(Data on locating visible targets)
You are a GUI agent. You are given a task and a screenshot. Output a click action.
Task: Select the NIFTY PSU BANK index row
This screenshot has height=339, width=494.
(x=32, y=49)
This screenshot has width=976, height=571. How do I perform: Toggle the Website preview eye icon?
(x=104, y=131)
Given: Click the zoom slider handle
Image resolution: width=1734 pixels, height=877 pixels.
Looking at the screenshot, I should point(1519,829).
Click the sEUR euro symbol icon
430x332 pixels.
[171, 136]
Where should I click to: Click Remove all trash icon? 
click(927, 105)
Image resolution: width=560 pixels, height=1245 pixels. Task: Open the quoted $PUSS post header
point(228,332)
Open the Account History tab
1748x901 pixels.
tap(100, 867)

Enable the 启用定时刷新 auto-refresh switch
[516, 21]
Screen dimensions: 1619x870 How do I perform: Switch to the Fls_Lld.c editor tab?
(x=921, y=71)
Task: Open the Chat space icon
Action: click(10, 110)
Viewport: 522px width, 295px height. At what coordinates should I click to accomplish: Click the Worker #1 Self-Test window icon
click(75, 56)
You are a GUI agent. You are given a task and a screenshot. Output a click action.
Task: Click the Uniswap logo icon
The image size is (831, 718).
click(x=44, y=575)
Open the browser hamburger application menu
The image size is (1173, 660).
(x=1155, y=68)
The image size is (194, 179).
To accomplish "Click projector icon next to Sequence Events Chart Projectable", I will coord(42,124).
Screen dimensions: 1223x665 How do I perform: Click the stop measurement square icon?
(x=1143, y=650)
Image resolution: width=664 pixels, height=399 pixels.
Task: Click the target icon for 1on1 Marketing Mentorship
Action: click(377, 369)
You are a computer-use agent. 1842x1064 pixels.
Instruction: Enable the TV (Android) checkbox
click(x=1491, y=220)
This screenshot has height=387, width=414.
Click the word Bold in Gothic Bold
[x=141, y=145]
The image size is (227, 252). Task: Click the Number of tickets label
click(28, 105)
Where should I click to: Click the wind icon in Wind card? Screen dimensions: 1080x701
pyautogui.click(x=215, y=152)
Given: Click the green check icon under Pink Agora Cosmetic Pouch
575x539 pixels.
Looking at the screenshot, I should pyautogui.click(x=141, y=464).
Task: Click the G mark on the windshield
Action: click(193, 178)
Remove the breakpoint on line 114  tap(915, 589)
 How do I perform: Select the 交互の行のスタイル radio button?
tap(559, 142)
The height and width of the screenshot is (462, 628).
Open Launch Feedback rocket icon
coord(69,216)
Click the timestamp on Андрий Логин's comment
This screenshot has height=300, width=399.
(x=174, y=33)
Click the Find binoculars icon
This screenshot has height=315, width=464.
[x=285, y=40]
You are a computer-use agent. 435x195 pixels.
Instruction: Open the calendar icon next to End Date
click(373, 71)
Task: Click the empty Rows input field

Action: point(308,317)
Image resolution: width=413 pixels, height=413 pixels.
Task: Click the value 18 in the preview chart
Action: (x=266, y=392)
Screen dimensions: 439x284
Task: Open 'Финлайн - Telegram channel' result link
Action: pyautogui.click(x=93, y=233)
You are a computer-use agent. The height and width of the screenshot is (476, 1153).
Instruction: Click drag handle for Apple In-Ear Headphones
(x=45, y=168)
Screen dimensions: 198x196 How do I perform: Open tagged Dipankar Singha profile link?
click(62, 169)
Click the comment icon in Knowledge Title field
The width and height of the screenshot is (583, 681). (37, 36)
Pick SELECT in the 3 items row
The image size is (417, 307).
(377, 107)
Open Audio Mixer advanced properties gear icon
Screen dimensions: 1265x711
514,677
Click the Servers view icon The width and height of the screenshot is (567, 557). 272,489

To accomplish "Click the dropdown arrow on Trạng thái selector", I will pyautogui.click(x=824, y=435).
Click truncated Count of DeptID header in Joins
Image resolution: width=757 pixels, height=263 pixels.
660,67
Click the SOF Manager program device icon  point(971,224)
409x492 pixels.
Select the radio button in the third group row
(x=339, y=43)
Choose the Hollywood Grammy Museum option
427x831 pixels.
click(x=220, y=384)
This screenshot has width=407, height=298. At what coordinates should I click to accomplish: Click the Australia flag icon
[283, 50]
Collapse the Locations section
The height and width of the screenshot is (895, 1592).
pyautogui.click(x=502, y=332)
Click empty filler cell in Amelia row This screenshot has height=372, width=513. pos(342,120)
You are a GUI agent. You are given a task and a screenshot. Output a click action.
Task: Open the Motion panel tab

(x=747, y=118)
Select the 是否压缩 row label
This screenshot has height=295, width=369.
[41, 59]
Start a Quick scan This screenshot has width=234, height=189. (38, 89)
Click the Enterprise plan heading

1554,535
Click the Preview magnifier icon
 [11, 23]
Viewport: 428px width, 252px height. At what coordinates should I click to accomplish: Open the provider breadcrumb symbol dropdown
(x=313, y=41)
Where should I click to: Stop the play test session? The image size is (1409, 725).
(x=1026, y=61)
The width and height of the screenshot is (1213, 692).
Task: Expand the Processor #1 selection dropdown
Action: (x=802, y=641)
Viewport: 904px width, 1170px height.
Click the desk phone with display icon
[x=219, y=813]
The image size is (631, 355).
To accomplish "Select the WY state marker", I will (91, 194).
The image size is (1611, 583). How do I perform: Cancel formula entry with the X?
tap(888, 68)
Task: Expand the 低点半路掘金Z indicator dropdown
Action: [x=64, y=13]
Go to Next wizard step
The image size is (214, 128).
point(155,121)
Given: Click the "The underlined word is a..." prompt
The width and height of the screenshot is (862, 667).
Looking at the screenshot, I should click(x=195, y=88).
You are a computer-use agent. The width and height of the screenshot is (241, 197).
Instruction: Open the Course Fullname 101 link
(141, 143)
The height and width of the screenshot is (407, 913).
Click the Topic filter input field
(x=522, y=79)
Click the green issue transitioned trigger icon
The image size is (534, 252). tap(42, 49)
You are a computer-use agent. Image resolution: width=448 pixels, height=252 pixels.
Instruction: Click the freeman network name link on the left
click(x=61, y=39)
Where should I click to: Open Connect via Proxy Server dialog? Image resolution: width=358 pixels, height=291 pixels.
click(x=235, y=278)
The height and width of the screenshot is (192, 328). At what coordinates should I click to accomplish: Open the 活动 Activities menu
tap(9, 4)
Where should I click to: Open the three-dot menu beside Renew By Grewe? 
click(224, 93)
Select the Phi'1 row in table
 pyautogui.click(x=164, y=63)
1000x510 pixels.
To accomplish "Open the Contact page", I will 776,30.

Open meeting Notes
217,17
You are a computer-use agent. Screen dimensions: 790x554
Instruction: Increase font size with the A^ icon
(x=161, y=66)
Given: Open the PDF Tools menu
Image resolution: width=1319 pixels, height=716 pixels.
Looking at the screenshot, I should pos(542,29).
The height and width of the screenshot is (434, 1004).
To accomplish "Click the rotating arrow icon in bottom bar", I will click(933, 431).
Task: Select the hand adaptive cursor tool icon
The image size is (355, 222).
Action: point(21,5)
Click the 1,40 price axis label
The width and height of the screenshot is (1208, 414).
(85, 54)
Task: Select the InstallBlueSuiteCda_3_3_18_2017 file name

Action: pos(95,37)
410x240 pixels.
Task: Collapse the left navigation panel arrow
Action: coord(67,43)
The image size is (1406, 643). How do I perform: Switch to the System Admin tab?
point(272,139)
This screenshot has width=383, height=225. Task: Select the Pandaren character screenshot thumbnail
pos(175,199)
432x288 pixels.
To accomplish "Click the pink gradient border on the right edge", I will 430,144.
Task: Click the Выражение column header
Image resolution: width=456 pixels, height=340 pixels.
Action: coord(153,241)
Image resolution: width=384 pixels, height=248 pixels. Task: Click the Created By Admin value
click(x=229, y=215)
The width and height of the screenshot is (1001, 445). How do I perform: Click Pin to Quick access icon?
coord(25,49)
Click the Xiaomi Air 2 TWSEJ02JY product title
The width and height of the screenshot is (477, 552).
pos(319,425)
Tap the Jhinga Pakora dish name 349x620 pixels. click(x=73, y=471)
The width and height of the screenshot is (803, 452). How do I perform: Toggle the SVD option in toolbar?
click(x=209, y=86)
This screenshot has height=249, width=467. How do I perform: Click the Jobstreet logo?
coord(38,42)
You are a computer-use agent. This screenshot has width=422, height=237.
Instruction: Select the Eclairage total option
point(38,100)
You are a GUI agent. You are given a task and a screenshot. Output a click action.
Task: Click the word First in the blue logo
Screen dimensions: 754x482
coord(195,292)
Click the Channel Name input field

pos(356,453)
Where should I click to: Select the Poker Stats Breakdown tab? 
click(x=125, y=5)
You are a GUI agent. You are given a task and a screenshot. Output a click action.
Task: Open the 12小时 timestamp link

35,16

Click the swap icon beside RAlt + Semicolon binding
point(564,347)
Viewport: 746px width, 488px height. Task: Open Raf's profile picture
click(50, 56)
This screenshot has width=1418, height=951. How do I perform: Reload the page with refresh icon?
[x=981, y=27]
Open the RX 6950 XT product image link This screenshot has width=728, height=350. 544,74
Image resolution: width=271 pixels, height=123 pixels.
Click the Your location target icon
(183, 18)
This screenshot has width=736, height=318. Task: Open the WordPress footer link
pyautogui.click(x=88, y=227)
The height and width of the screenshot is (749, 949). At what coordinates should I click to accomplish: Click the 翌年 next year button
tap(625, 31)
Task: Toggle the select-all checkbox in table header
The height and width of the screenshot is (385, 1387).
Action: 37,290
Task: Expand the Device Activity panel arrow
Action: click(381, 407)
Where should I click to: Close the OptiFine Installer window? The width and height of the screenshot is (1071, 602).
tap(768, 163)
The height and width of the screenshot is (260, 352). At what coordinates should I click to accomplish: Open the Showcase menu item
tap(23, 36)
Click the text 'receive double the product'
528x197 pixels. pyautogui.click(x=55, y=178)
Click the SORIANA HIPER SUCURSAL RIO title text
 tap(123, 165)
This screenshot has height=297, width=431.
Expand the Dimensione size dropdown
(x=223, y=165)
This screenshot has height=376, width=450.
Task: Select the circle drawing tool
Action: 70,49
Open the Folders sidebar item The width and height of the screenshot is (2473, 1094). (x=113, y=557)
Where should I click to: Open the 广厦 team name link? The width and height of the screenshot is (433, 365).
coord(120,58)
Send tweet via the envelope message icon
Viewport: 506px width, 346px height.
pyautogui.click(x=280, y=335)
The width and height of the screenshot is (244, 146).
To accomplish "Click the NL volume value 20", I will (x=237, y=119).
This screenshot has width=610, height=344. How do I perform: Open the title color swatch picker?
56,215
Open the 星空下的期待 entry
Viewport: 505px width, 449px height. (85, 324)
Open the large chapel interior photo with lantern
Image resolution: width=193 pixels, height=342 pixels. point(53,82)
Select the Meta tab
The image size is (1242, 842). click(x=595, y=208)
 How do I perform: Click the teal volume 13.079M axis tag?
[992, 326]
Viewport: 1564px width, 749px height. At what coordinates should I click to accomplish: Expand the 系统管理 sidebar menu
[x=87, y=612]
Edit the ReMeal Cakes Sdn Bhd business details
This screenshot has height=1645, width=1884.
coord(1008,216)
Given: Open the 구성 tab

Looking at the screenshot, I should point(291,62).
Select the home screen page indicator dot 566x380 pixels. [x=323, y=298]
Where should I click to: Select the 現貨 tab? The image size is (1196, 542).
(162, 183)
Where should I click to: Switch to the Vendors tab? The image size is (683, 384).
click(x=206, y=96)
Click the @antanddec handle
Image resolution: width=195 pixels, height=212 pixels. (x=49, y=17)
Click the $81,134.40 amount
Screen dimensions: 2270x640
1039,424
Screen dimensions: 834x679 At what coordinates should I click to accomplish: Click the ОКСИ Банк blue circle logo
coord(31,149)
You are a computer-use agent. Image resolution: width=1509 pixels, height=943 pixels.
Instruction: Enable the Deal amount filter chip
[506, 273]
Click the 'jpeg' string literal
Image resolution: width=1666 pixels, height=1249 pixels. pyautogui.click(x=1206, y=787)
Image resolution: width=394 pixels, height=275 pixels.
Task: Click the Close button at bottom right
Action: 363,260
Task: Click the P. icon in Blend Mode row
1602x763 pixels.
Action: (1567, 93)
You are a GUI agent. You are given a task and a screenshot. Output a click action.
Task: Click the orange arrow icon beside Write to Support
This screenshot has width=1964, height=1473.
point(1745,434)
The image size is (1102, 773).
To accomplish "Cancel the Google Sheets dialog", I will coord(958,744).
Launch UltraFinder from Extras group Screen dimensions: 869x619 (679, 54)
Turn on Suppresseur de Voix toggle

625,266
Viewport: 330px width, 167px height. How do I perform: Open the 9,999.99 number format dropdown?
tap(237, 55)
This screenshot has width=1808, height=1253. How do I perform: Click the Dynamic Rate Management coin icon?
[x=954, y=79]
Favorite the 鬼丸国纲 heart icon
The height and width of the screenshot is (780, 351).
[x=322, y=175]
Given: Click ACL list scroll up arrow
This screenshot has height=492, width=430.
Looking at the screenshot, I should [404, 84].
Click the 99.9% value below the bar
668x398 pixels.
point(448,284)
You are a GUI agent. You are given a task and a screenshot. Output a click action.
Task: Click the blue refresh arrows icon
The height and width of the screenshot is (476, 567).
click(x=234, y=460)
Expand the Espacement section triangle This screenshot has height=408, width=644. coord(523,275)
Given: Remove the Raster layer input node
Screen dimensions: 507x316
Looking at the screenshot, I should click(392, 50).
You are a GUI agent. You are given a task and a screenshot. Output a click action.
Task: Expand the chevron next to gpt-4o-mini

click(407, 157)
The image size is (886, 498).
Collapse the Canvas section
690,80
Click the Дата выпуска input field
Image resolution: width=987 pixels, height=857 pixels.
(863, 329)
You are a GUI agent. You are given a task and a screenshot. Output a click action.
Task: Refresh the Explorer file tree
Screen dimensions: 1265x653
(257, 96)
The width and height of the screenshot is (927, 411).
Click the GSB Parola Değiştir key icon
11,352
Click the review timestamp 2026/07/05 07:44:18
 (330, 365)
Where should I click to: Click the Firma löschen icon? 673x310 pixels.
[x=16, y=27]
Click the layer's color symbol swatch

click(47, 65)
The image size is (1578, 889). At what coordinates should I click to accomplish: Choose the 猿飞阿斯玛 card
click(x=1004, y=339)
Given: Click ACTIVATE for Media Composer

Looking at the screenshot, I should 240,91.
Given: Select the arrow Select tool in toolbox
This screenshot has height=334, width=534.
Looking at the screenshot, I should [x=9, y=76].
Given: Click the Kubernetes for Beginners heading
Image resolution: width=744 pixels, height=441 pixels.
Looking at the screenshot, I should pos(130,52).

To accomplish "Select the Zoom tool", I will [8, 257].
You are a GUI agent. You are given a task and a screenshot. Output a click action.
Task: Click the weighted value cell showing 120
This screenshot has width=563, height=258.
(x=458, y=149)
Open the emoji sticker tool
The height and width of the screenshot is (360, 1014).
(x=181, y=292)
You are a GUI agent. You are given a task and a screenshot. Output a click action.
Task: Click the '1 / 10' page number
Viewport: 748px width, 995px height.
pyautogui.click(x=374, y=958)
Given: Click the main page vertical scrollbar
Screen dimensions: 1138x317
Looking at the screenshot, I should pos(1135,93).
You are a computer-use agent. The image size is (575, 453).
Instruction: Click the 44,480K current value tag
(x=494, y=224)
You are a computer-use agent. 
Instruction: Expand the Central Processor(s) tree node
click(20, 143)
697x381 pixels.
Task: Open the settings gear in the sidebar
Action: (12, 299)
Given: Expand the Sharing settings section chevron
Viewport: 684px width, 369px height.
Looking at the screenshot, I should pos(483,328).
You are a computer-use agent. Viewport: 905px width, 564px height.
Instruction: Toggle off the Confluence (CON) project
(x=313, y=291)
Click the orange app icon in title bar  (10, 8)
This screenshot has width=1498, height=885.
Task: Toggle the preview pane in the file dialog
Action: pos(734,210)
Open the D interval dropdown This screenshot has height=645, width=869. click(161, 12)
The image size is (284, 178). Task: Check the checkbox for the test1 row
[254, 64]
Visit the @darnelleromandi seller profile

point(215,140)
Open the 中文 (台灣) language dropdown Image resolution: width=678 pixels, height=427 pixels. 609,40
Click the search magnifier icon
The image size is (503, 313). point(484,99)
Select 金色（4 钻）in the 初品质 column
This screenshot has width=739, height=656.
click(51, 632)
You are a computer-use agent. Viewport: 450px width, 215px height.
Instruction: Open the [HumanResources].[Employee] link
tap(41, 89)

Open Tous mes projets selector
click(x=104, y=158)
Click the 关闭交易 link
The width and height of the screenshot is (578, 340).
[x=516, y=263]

## Written exercise
Reproduce everything from the start of the items down to the line containing "point(228,332)", including that line.

## Result of the exercise
You are a GUI agent. You are given a task and a screenshot. Output a click action.
Task: Select the NIFTY PSU BANK index row
This screenshot has height=339, width=494.
(x=32, y=49)
This screenshot has width=976, height=571. How do I perform: Toggle the Website preview eye icon?
(x=104, y=131)
Given: Click the zoom slider handle
Image resolution: width=1734 pixels, height=877 pixels.
Looking at the screenshot, I should point(1519,829).
Click the sEUR euro symbol icon
430x332 pixels.
[171, 136]
Where should I click to: Click Remove all trash icon? 
click(927, 105)
Image resolution: width=560 pixels, height=1245 pixels. Task: Open the quoted $PUSS post header
point(228,332)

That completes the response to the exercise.